In this study, we identified biomarkers associated with radiographic and microbiologic measures of severity, as well as biomarkers associated with treatment response. Seven baseline biomarkers were significantly associated with the presence or absence of cavities at enrollment. The strongest effect was observed for the acute phase protein SAA1 (serum amyloid protein A), which showed a two-fold increase at baseline in patients with cavities, as compared to patients without cavities. The other proteins associated with cavitation included the inflammatory cytokine IL-1β, the tissue-remodeling factor MMP-8 (matrix metalloproteinase 8) and the cell migration factor sICAM-1 (soluble intercellular cell adhesion molecule 1). Interestingly, the number of biomarkers associated with baseline TB disease increased with increasing disease severity: seven biomarkers were associated with the presence of any cavities, 11 biomarkers associated with the presence of cavities larger than 4 cm, and 26 biomarkers associated with ≥ 50% of lung involvement. The associations between serum biomarkers and severity of lung injury is plausible given production of these markers in the lung has also been reported. For instance, SAA1 is expressed in the lung, and has been associated with lung injury as well as lung cancer (Lopez-Campos et al., 2013, Baba et al., 1992). Similarly, the collectin Pentraxin 3 can both be produced in lung endothelial cells in response to IL-1 (Pauwels et al., 2010) or in lung fibroblasts in response to TNF-α (Mantovani et al., 2013) and is associated with pulmonary fibrosis (Pilling et al., 2015). VEGF is expressed by epithelial cells as well as by M. tuberculosis-infected macrophages, and has been implicated in granuloma-associated angiogenesis (Polena et al., 2016). Finally, elevated levels of alpha-defensin are associated with pulmonary fibrosis (Mukae et al., 2002, Sakamoto et al., 2015a, Sakamoto et al., 2015b). Taken together, these data suggest that selected markers measured in serum reflect both the burden of microbial infection and the degree of lung injury.

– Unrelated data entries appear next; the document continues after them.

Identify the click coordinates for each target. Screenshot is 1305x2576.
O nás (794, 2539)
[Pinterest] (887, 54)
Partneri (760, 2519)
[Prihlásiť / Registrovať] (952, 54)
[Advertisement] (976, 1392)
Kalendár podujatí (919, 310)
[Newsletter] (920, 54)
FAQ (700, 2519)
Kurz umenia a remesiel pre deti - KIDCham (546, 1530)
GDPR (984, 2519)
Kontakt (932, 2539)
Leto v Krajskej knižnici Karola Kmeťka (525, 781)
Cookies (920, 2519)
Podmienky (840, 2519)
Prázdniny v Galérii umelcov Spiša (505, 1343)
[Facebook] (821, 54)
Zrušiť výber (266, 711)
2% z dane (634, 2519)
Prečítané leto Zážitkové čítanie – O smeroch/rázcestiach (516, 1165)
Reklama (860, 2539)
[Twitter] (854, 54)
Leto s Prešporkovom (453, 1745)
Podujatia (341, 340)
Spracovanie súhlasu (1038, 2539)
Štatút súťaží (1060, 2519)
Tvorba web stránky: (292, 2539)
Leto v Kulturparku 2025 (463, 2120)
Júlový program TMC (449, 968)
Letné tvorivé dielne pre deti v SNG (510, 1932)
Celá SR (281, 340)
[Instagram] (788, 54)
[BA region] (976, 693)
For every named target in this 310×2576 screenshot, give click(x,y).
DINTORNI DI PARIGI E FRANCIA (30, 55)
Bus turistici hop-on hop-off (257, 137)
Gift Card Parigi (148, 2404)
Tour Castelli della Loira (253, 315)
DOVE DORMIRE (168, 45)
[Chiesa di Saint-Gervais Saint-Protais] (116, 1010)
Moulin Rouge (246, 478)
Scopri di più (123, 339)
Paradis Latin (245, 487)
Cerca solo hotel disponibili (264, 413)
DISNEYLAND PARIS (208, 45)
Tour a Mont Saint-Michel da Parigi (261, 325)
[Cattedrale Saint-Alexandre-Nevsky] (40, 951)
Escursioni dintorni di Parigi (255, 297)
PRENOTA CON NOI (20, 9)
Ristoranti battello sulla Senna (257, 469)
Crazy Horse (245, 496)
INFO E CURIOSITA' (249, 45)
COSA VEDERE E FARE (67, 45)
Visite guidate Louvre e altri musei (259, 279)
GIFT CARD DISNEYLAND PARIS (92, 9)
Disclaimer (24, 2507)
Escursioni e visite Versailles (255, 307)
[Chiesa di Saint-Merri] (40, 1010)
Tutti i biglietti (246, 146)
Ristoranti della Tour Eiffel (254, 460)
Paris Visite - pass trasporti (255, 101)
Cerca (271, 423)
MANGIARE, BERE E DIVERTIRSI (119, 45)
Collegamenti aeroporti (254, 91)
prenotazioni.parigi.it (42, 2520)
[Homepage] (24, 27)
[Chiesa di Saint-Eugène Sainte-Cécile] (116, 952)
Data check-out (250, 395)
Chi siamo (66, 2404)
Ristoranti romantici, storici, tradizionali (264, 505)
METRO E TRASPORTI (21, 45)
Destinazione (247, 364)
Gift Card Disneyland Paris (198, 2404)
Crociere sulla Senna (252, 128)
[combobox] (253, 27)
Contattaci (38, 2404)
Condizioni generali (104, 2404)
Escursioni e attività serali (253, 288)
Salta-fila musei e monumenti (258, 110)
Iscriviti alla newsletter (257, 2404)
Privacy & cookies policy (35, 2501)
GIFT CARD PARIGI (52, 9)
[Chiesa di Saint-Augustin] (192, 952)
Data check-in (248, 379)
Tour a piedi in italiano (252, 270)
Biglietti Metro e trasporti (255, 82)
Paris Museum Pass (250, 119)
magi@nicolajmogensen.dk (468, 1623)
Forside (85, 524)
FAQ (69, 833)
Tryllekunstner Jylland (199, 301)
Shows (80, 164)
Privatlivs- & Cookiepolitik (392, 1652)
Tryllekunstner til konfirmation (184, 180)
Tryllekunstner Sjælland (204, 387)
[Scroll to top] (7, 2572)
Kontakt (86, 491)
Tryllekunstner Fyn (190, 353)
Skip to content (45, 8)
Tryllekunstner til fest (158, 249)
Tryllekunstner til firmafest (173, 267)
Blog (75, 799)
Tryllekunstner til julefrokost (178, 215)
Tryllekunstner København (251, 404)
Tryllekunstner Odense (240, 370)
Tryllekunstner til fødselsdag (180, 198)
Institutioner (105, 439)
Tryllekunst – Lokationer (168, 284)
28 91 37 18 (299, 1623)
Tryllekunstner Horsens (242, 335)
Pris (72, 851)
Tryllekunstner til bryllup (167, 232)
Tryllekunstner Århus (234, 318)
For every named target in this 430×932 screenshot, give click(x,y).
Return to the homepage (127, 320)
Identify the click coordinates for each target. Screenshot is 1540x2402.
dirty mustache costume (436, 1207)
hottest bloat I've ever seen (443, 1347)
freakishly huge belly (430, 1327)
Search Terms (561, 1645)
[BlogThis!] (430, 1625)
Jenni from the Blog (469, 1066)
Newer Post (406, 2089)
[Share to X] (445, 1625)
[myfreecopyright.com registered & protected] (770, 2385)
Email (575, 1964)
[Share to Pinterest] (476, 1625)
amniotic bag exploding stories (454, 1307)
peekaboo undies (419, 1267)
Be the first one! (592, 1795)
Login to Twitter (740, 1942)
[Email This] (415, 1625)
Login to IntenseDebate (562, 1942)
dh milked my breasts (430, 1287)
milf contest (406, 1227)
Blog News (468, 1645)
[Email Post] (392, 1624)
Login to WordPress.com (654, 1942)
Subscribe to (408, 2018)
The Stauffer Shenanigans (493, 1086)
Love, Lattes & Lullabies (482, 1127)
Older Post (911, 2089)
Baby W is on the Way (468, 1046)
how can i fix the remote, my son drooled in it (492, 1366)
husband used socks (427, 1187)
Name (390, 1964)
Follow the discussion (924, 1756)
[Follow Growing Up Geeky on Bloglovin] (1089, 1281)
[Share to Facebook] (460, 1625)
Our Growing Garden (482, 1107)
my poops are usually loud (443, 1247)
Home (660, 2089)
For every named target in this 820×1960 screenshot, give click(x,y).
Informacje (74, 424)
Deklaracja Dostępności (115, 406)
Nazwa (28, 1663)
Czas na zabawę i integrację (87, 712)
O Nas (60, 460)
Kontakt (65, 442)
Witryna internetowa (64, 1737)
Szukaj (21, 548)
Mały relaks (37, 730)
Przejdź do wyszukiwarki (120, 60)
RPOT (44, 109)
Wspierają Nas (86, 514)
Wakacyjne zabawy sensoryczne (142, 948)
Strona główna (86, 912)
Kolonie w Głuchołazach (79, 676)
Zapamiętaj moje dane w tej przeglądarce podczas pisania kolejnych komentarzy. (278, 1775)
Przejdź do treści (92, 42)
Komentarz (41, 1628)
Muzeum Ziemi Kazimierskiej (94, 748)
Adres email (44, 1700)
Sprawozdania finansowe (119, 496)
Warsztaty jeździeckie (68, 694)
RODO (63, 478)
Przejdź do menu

Biomarker associations with baseline measures of microbiologic burden, namely smear grade and MGIT time-to-detection, were also evaluated. We identified five biomarkers, SAA1, IL-1β, IL-6, PTX-3 and TNF-RI, that had significant associations with smear grade. These biomarkers were also among those that had the strongest associations with more extensive disease on chest radiograph (described above). Two additional biomarkers, IFN-γ and IL-15, were associated with MGIT time-to-detection, and were distinct from the five markers associated with smear grade. The identification of serum markers with strong associations with baseline bacillary burden raises the possibility for rapid point-of-care tests that could inform decisions at the time of treatment initiation in terms of regimen composition and duration, allowing for potential individualization of care.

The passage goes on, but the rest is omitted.